I am pleased to announce that on Thursday, 21 January 2010 at 5.45PM, off the Redmond Barry Reading Room at the State Library of Victoria, Per Henningsgaard will present a paper on "Book Publishing, E-books, and the Production of Literatures of Social Reform."
Predictions abound about the future of the book. Most of these, however, are about the future of the codex rather than the book. Furthermore, most predictions will be outdated within a matter of months, since they are often preoccupied with detailing the specifics of the latest e-book and e-reader technology. In spite of their almost compulsive accounting of the ‘specs’ of this technology, these predictions are notoriously unspecific in their discussion of books—as evidenced by the failure to distinguish between "the book" and "the codex," but also in their neglect of more conventional (and specific) categories such as "fiction," "poetry," and "non-fiction."
This seminar presentation will attempt to chart a remedial course by considering the (possible) effect of e-books on one specific literary category—more specific even than "fiction" or "non-fiction," though in fact crossing these two categories. This category is literatures of social reform. That is to say, books which inspired social reforms of one type or another.
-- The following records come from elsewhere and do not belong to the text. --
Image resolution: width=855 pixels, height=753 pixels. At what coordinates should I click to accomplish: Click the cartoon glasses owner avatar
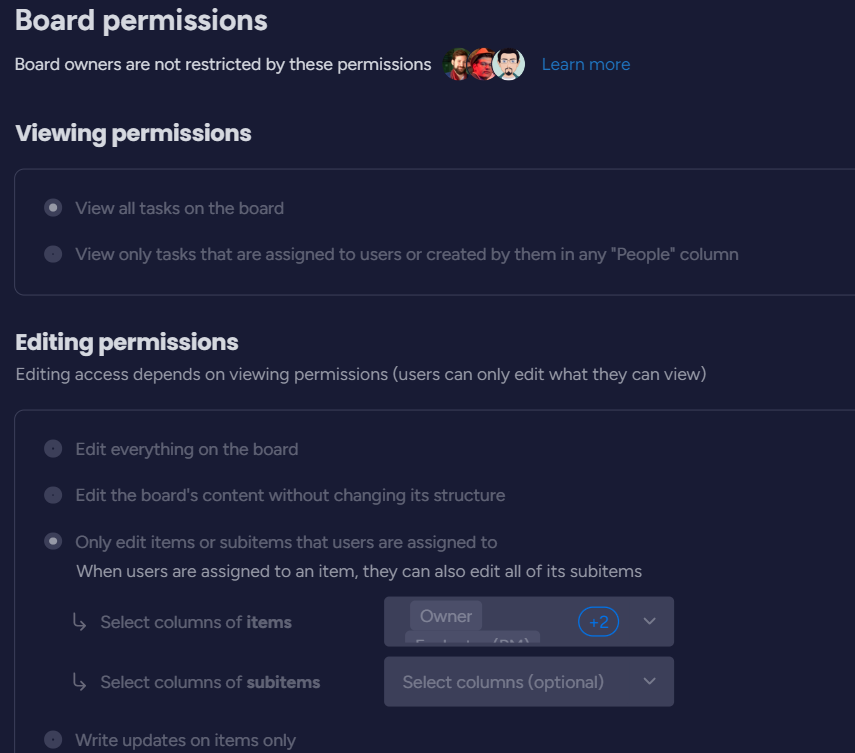pyautogui.click(x=509, y=64)
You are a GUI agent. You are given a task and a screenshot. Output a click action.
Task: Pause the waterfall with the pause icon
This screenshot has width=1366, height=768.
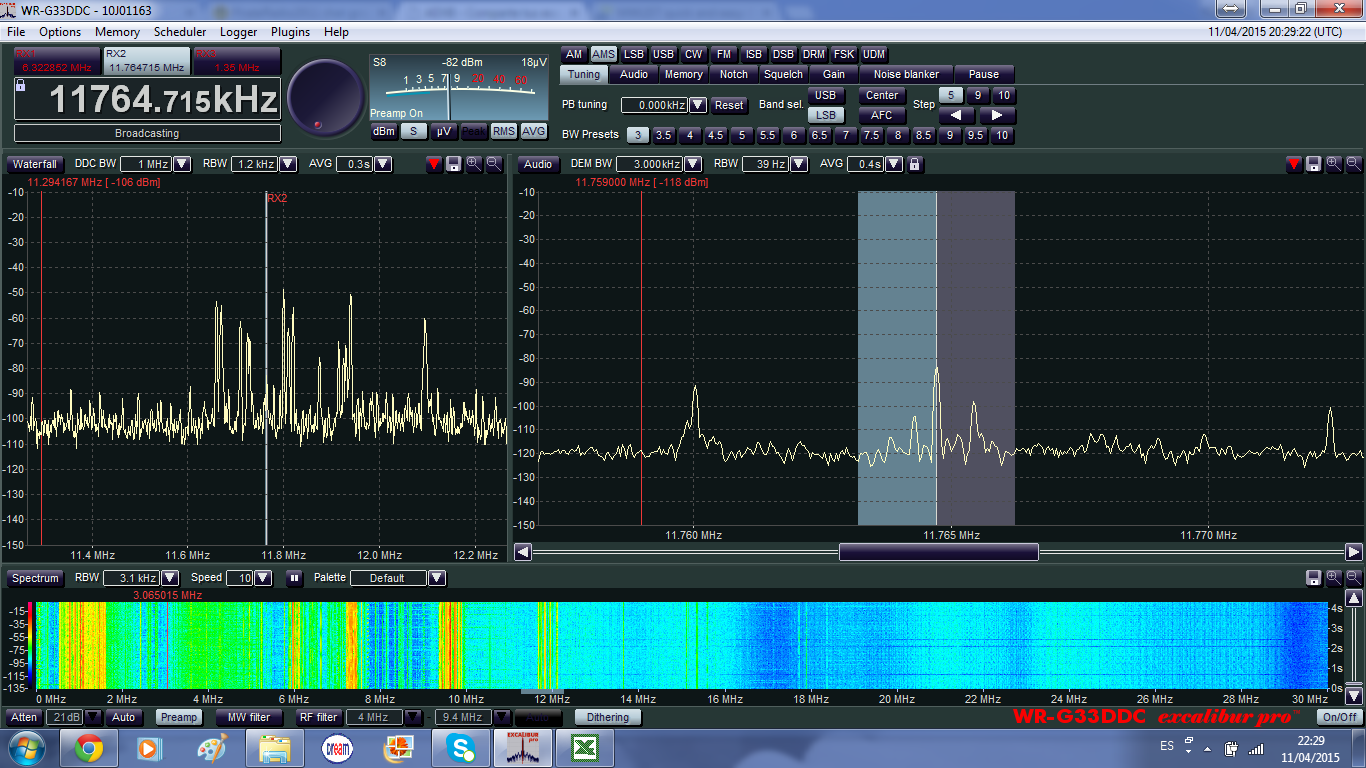[294, 578]
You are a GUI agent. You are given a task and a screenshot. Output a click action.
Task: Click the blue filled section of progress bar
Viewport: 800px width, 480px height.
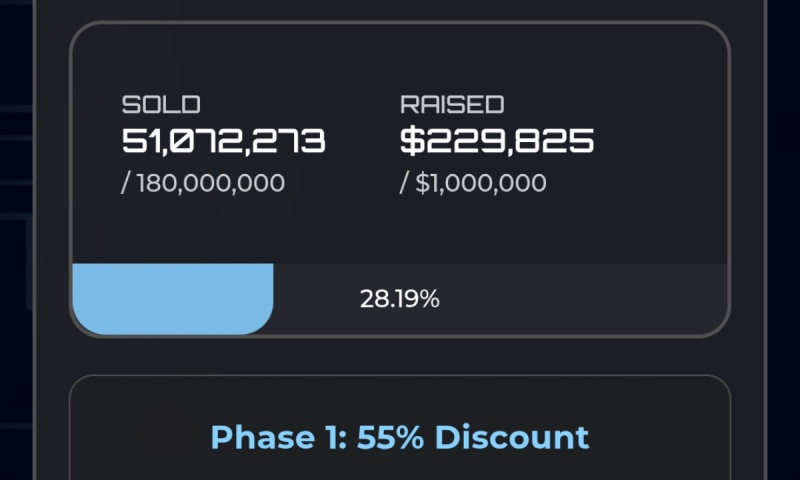point(170,299)
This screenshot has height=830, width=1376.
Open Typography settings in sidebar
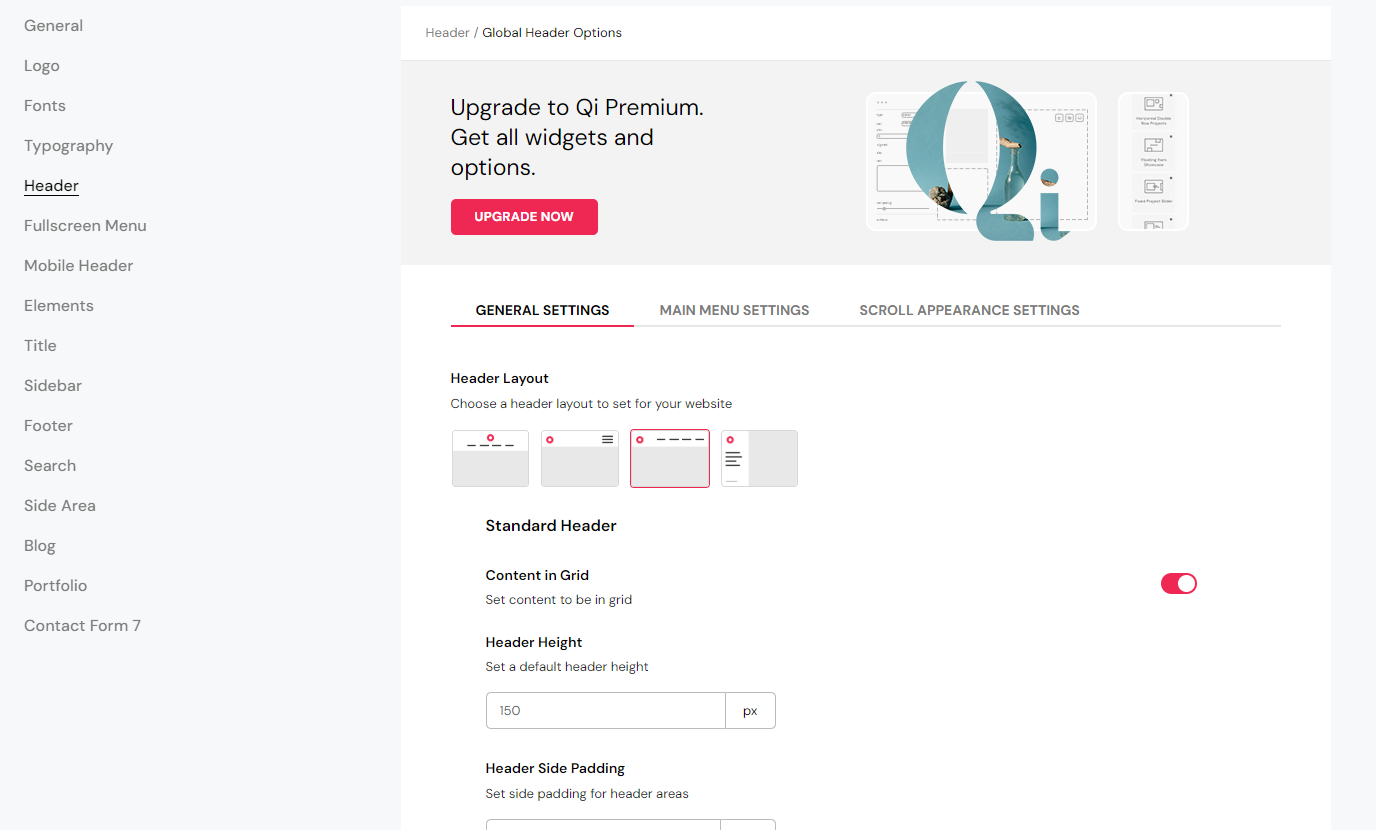coord(69,146)
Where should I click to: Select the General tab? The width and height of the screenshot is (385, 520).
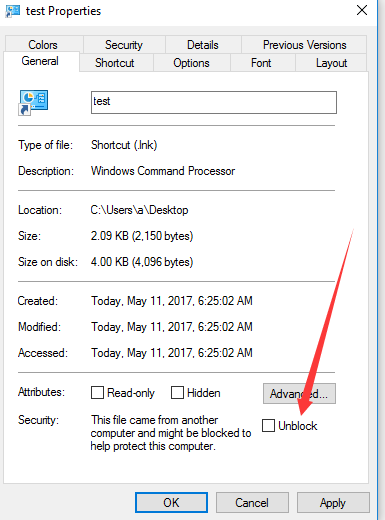coord(40,61)
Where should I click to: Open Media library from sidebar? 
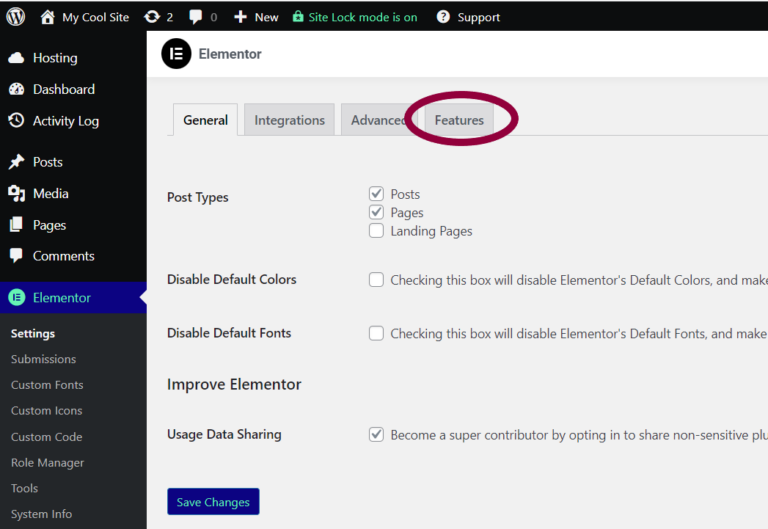pos(50,193)
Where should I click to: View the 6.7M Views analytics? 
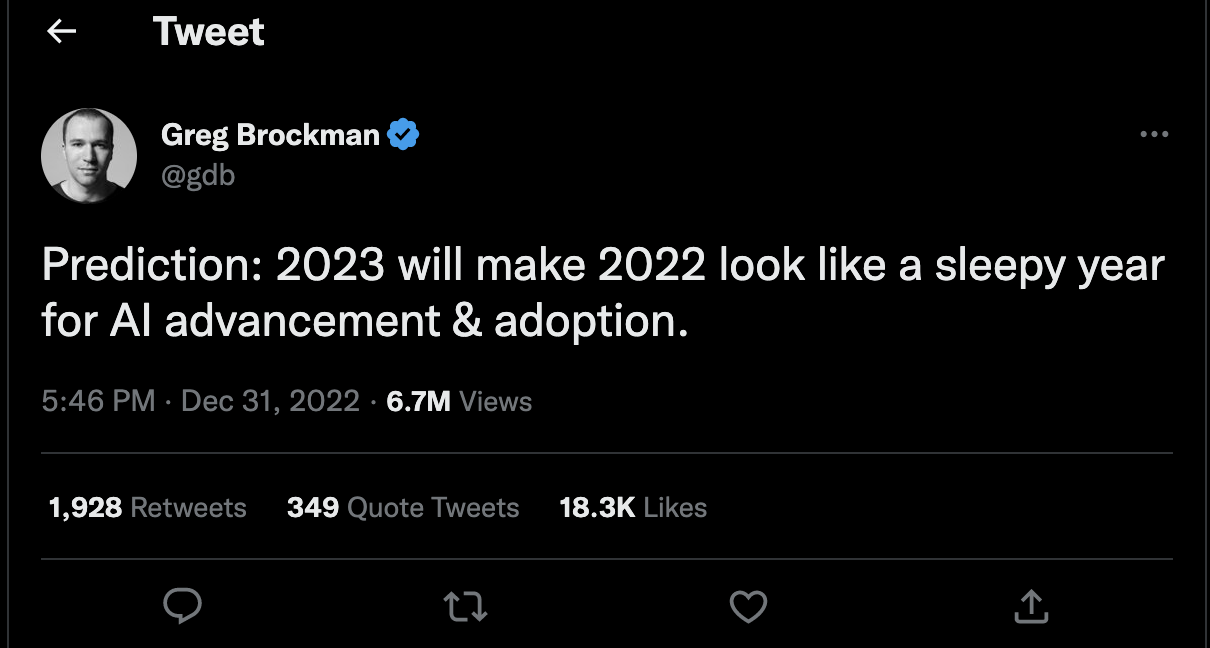(x=459, y=402)
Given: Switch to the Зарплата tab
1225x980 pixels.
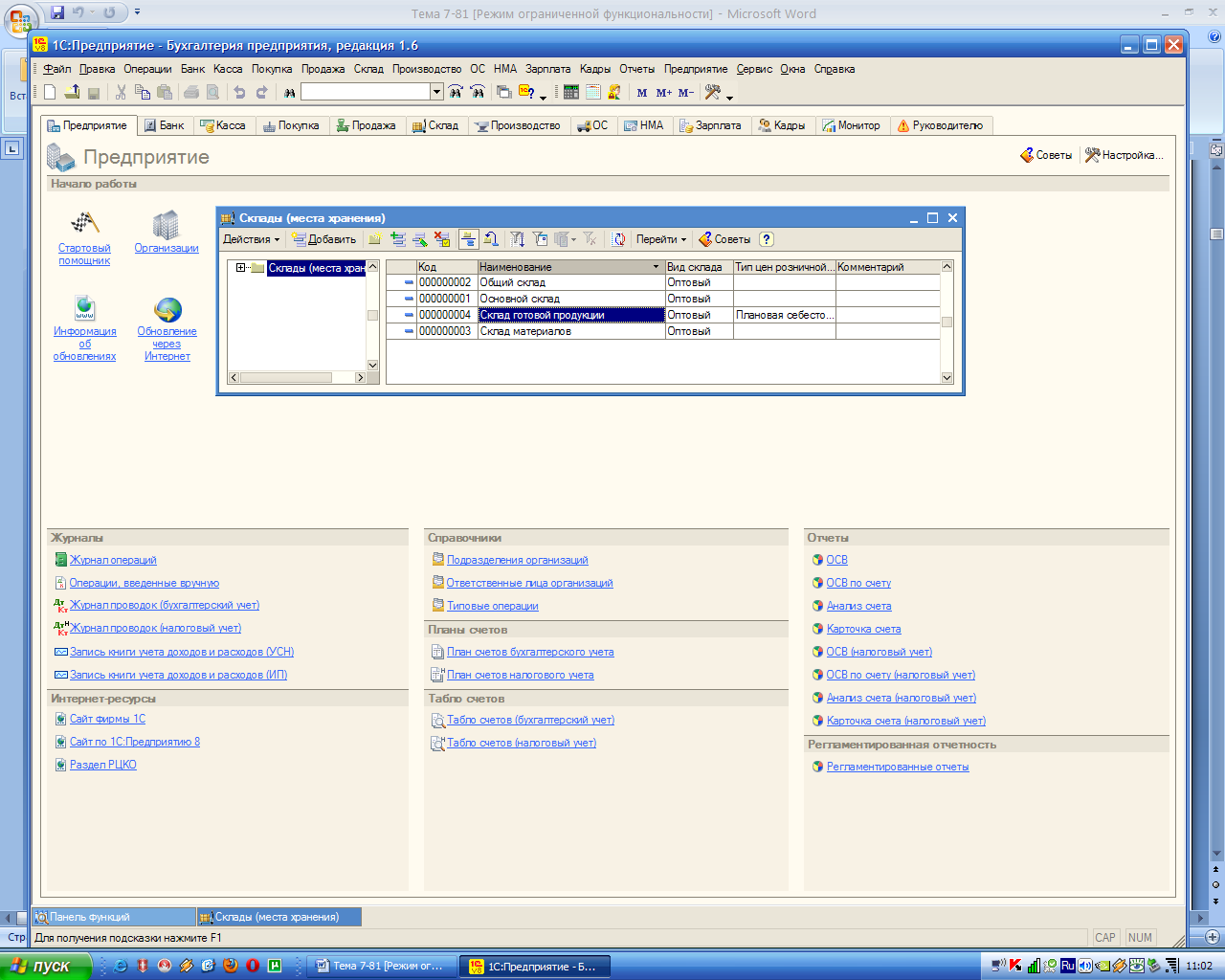Looking at the screenshot, I should (710, 125).
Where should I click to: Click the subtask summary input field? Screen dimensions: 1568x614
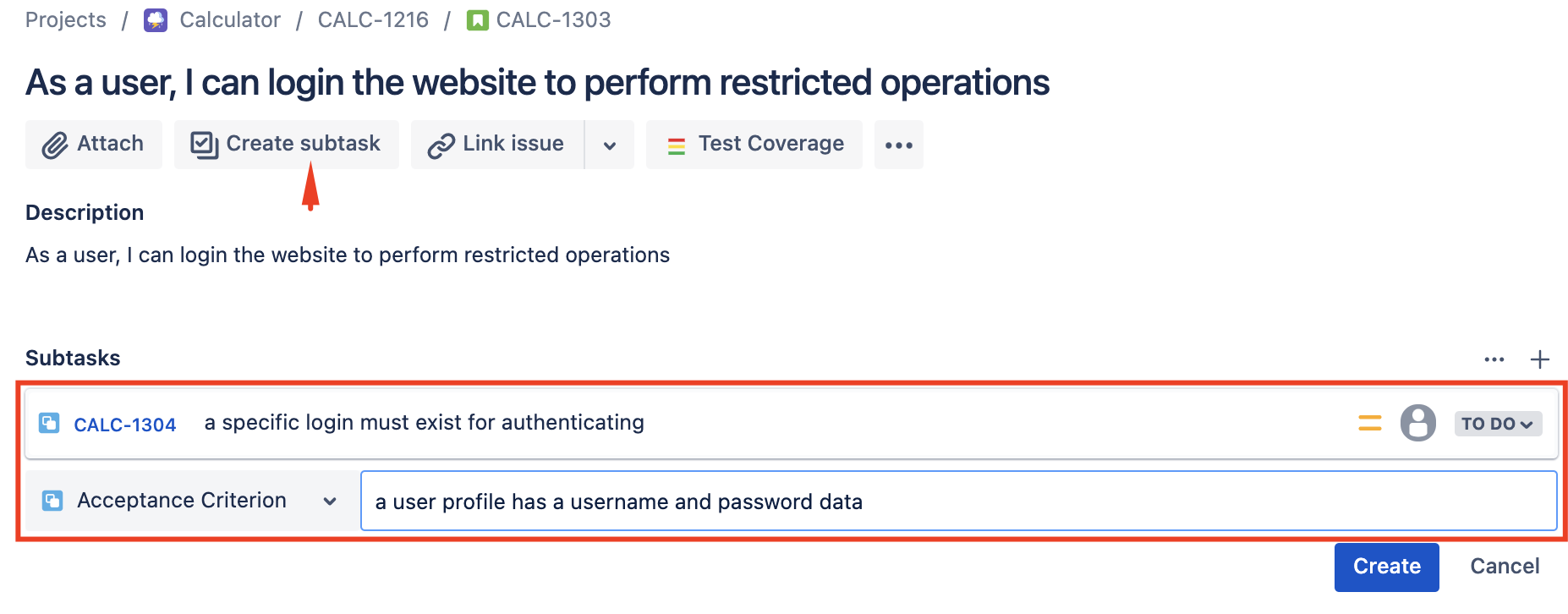click(959, 501)
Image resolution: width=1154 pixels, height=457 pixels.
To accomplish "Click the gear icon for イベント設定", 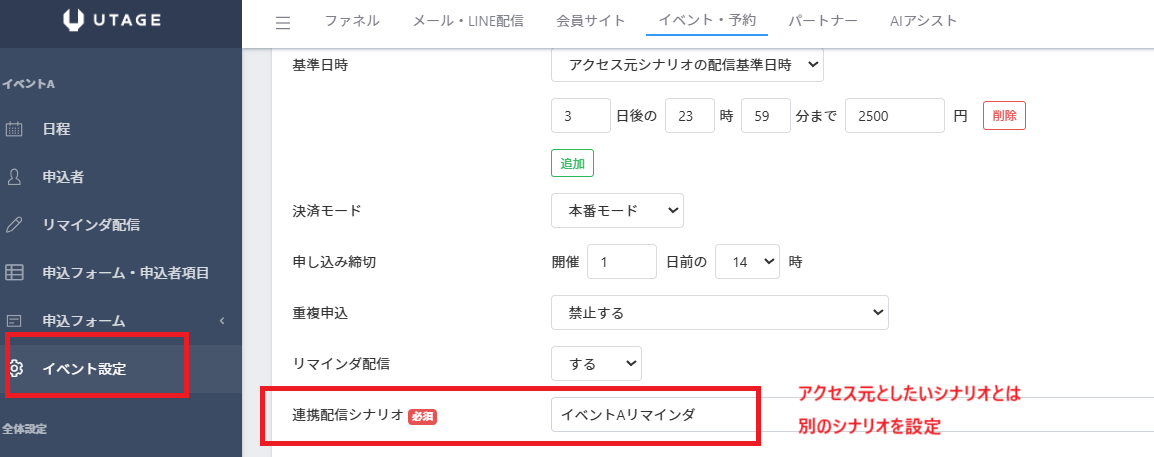I will tap(15, 369).
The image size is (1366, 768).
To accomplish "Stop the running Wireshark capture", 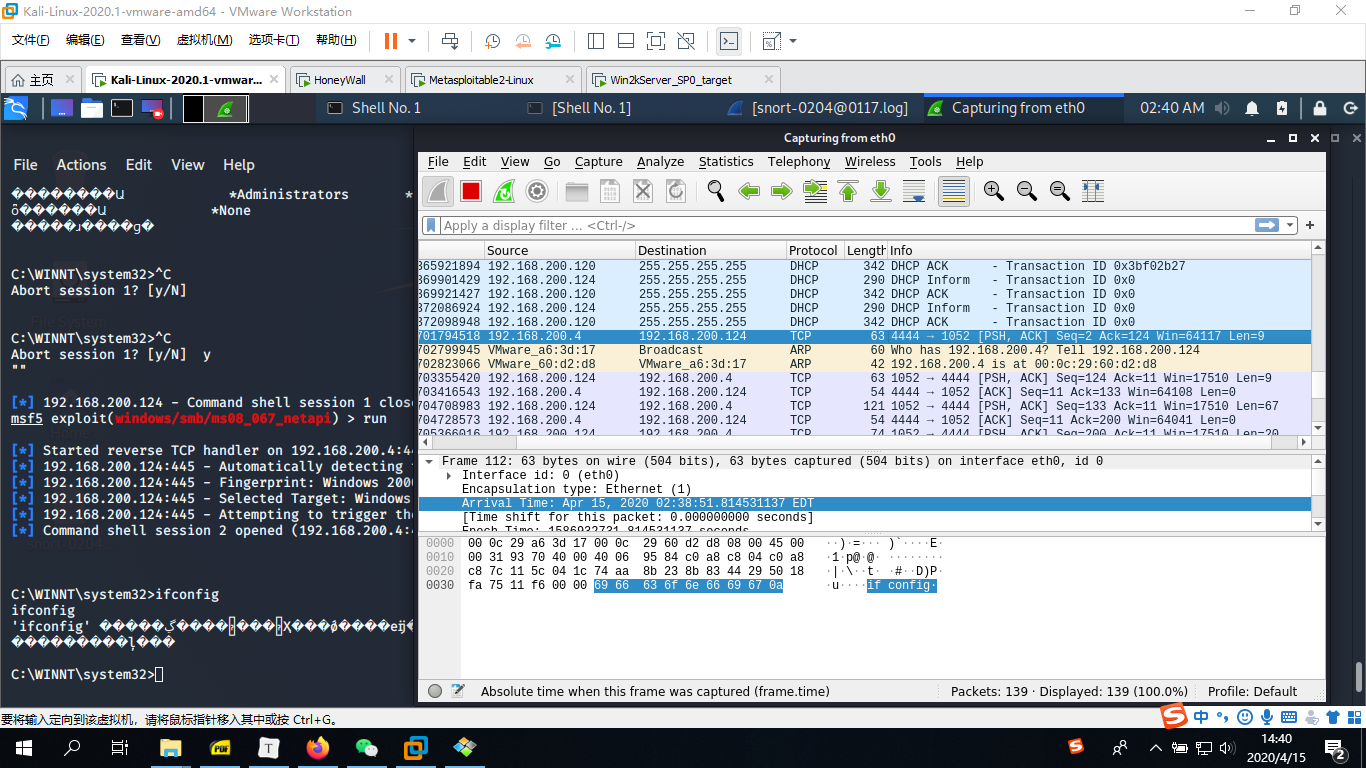I will pyautogui.click(x=471, y=191).
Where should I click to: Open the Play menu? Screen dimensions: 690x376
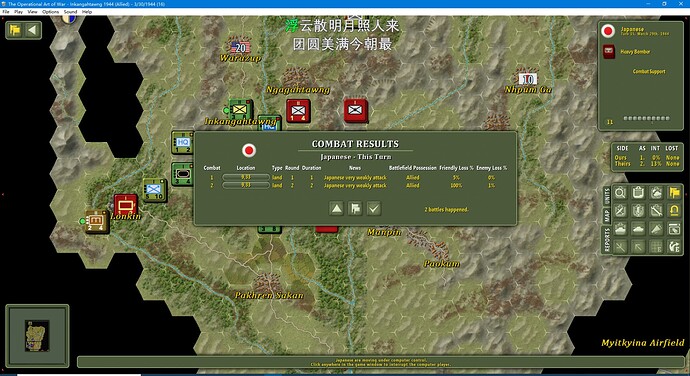pyautogui.click(x=18, y=12)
This category of books, most of which were undeniably "popular" at the time of their publication, will be used as the basis for yet another prediction about the future of the book. This prediction, however, will recognise the differences between book and codex; it will also be informed by a clear understanding of the role of book publishers in the production of literature.
Finally, this seminar presentation will consider the prospects for literature functioning as an agent of social change in an e-book future. Per Henningsgaard
is an Assistant Professor of English at the University of Wisconsin-Stevens Point (UWSP). He went to UWSP from Curtin University of Technology in Perth, Western Australia, where he was employed as a Sessional Tutor following the completion of his PhD in 2008 at The University of Western Australia. Originally from Minnesota, Per moved to Australia in 2005 under the auspices of a Fulbright Grant. His research interests include Australian and other postcolonial literatures, as well as publishing and book history.
Members who attended the 2007 BSANZ Conference in Hobart may remember Per because, in that year, he won a Postgraduate Conference Travel Award to present a paper on the "Fremantle Press and the Cultivation of a Regional Press in Australia."